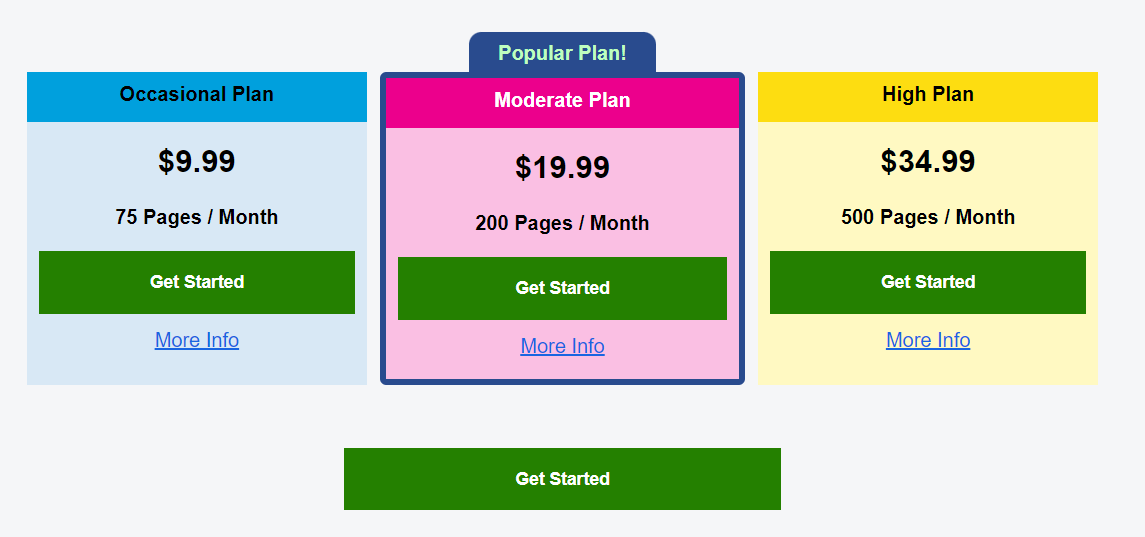The height and width of the screenshot is (537, 1145).
Task: Select the pink Moderate Plan header
Action: 562,101
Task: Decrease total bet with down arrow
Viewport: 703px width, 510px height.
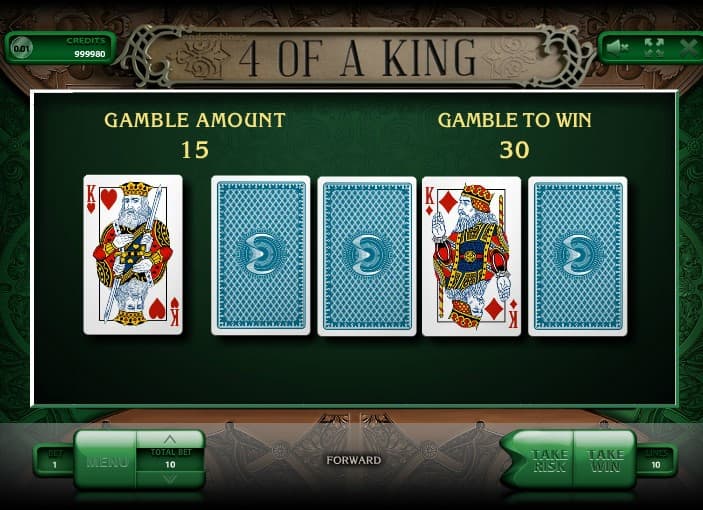Action: pyautogui.click(x=170, y=480)
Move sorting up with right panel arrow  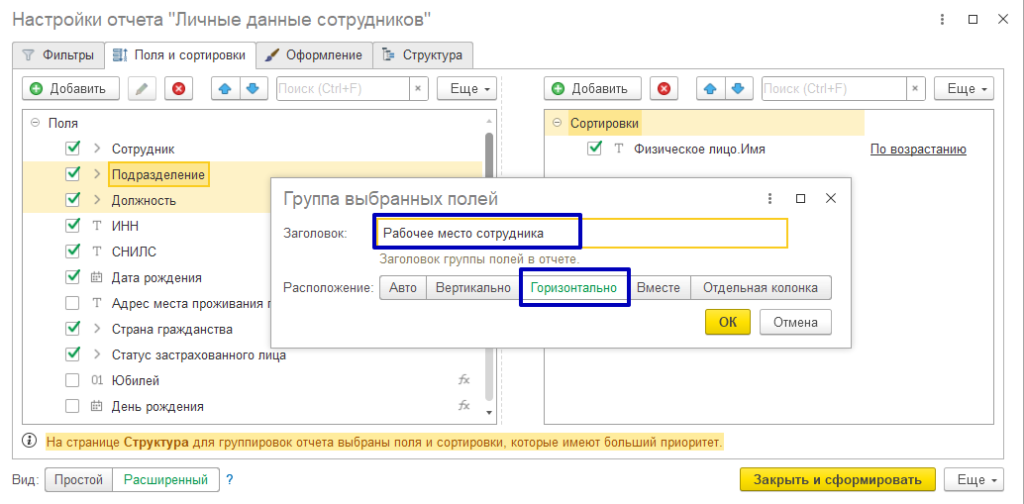pyautogui.click(x=710, y=88)
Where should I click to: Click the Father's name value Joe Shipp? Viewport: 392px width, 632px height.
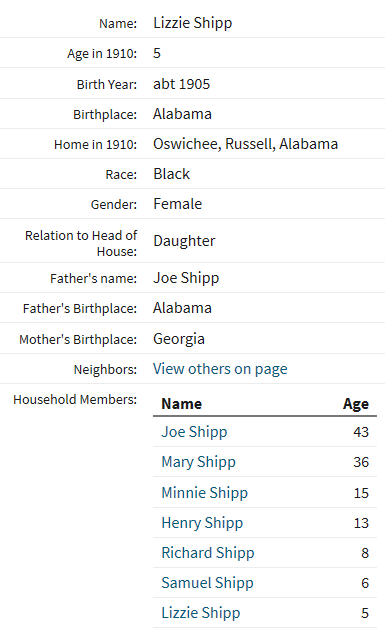(186, 278)
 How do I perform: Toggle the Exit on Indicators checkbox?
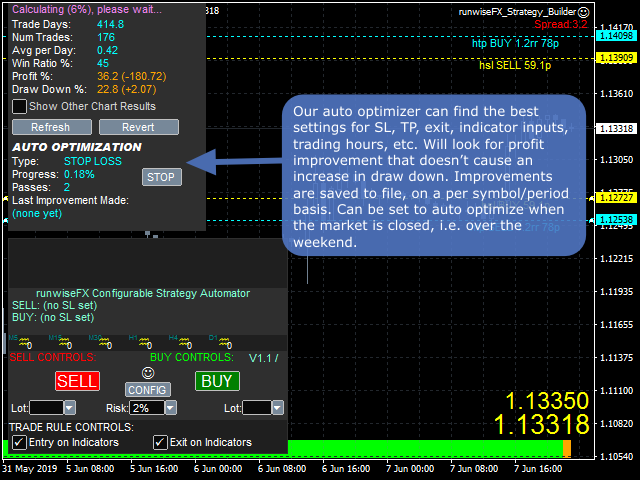pyautogui.click(x=160, y=442)
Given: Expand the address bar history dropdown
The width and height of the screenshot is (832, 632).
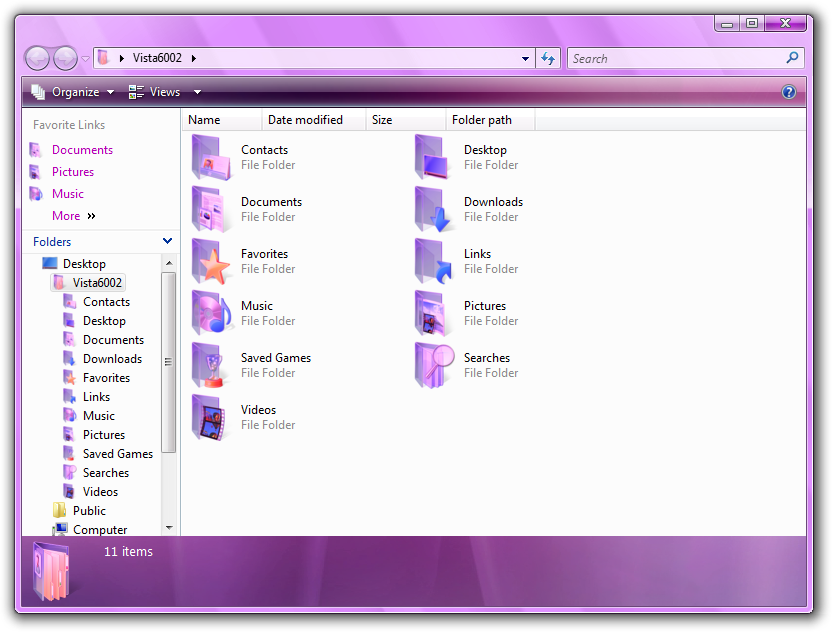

**Problem statement:**
Retype word for word the span of lines above that begins with the line containing "How do I perform: Toggle" and ends with the last line of the records; skip all pictures.

**Reply to the task:**
 How do I perform: Toggle the Exit on Indicators checkbox?
pyautogui.click(x=160, y=442)
Given: Expand the address bar history dropdown
The width and height of the screenshot is (832, 632).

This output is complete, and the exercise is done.